Feb. 4 (Bloomberg) -- MISC Bhd., the world’s second-largest liquefied natural gas shipper, surged the most in more than 14 years in Kuala Lumpur stock trading after receiving a takeover offer from Malaysia’s state-owned energy company Petroliam Nasional Bhd.
The stock advanced 17 percent to close at 5.22 ringgit, its steepest increase since September 1998, with trading volume about 8.2 times its three-month daily average. It was the biggest gainer in the MSCI Emerging Markets Index, which added 0.4 percent.

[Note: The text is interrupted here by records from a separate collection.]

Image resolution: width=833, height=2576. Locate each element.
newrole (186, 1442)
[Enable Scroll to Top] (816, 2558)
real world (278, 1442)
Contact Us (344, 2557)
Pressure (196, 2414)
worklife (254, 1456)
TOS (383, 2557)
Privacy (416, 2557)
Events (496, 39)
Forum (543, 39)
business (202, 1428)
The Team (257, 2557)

Parent Petroliam Nasional, or Petronas, offered 5.30 ringgit per share in cash for the remaining 37 percent stake in the shipping unit, according to a stock exchange filing on Jan. 31, valuing the deal at 8.8 billion ringgit ($2.8 billion.) That’s 19 percent more than MISC’s last traded price of 4.45 ringgit on Jan. 31, before trading was halted for the announcement. The exchange was closed Feb. 1 for a holiday.
“The takeover offer was a positive surprise,” Raymond Yap and Calvin Yew, analysts at CIMB Group Holdings Bhd., wrote in a report dated Feb. 1. “We suspect minority shareholders will accept the offer given that the weak tanker shipping markets are expected to keep the share price low over the next one to two years.” They raised their share price estimate to 5.30 ringgit from 4.32 ringgit to match the offer price.
Before today’s surge, MISC shares have tumbled about 46 percent over the past two years as it booked losses and exited the liner industry. It shuttered its container-ship business last year to focus on LNG tankers after the cargo-box unit made $789 million of losses over three years due to global overcapacity and falling rates.
Today’s share price jump boosted MISC’s gain this year to 21 percent, compared with the 3.2 percent decline in the benchmark FTSE Bursa Malaysia KLCI Index.
MISC operates the world’s second biggest fleet of LNG ships after Qatar Gas Transport Co., according to Clarkson Plc, the world’s largest shipbroker.